SOFTWARE: Software group Iona Technologies has substantially scaled back its share placing, raising $60 million (€69.3 million) rather than the $110 million suggested when it was first announced five weeks ago.
In January, Iona said it would place five million new shares and, at that time, Iona was trading at $22. Now Iona has reduced the placing to four million shares at $15 each, raising a total of $60 million before the costs of the placing are met.
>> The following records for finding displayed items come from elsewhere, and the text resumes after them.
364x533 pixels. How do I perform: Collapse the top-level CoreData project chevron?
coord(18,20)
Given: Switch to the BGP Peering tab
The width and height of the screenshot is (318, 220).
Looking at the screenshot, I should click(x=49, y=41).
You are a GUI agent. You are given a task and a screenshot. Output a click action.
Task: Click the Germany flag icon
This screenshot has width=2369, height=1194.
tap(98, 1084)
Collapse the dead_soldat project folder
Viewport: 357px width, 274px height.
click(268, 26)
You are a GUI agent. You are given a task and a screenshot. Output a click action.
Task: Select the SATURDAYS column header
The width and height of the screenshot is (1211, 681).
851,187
The three underwriters - Lehman, SG Cowen and Prudential - have an option to buy another 600,000 shares at the placing price.
Since the placing was first announced, Iona shares have fallen sharply and this has led three of the Iona founder-directors - Dr Chris Horn, Mr Annrai O'Toole and Mr Sean Baker - to abandon plans to sell 500,000 of their own shares in conjunction with the placing of the new shares.
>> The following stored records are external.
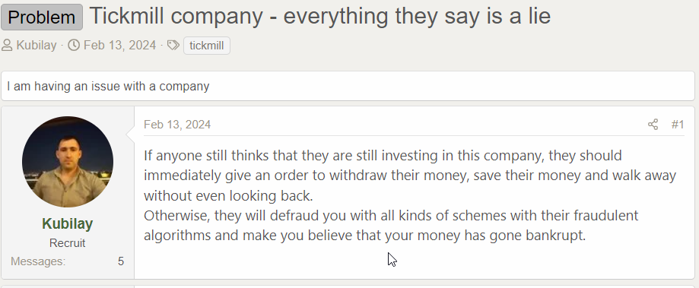Open the #1 post permalink
The height and width of the screenshot is (288, 699).
(x=678, y=125)
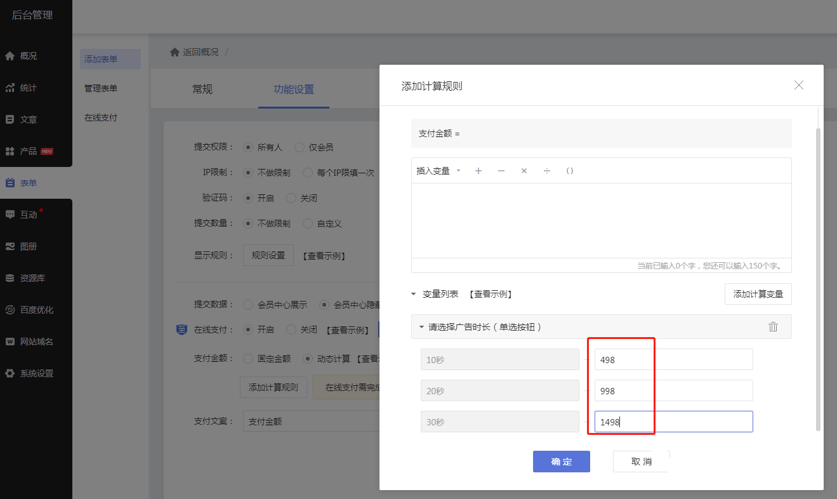Image resolution: width=837 pixels, height=499 pixels.
Task: Insert the plus operator into formula
Action: pyautogui.click(x=478, y=171)
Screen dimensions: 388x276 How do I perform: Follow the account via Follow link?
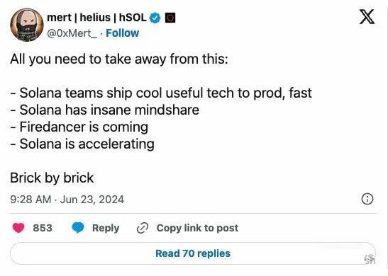pyautogui.click(x=122, y=33)
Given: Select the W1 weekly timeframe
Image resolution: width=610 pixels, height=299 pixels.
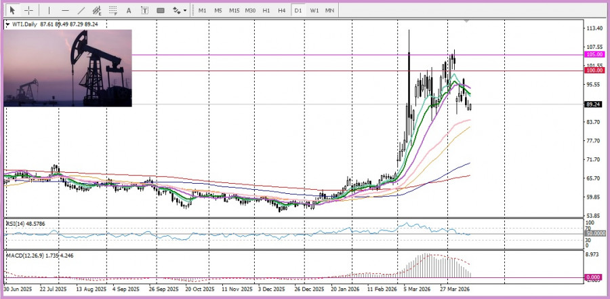Looking at the screenshot, I should 314,11.
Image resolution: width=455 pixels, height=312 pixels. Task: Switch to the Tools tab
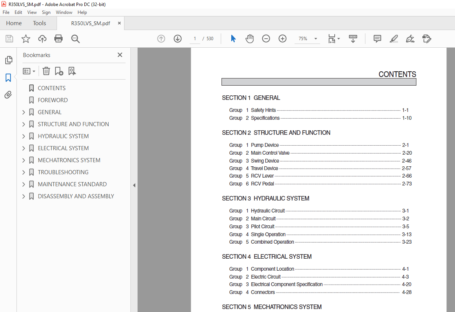(x=39, y=23)
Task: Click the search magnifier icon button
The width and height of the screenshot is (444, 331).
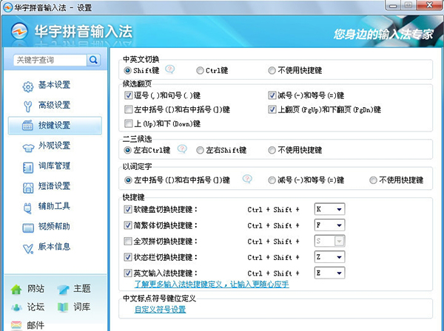Action: pyautogui.click(x=94, y=60)
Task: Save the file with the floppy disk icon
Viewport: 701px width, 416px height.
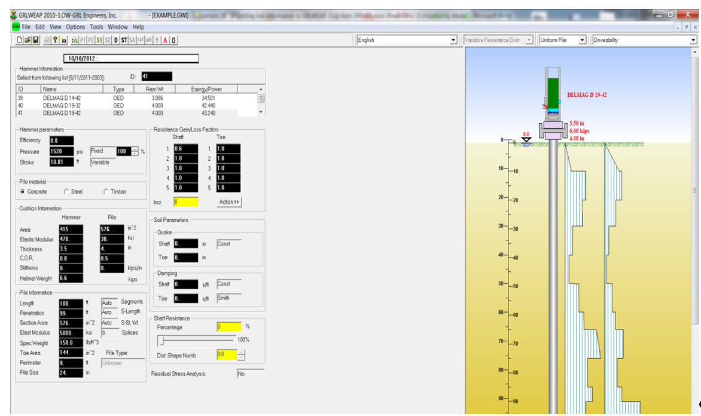Action: click(x=36, y=40)
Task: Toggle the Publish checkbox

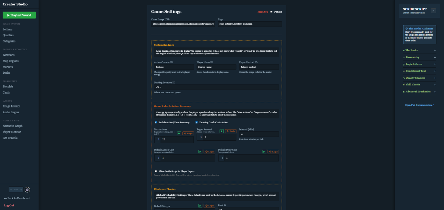Action: point(271,12)
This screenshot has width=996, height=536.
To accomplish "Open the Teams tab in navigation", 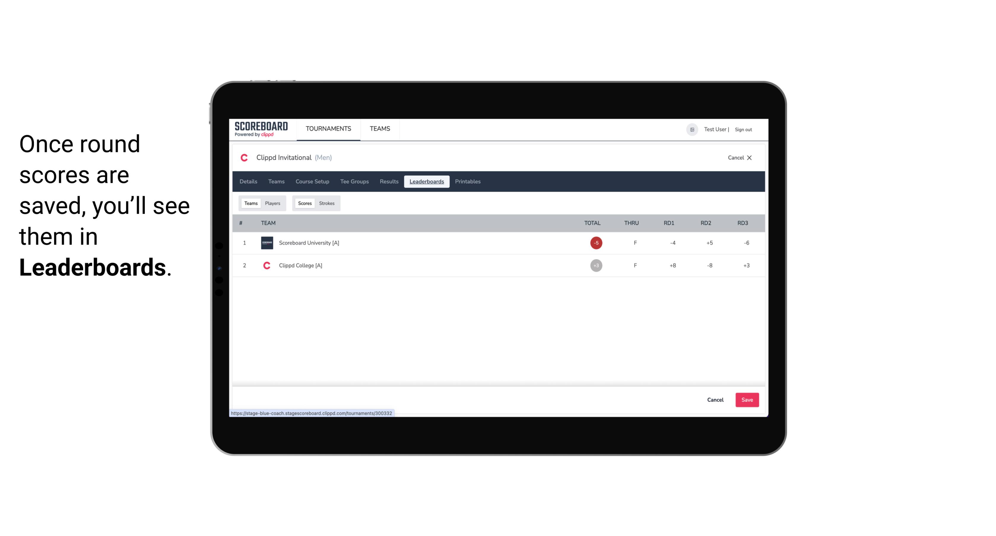I will (380, 129).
Merrion analyst Mr John Coolican said Iona's willingness to go ahead with a reduced placing suggested it had no current plans for a sizeable acquisition. He said the $60 million proceeds of the placing would reassure customers about the group's financial strength.
"Iona's software products cost a lot of money and companies want to be sure that the company is going to be around in three years' time. This extra capital will boost customer confidence."
Iona shares fell on the Nasdaq market after the announcement of the placing and by midday in New York they were down 9 per cent at $14.33. Given that the placing of four million shares represents a near 15 per cent dilution, this is seen as a creditable performance by the shares.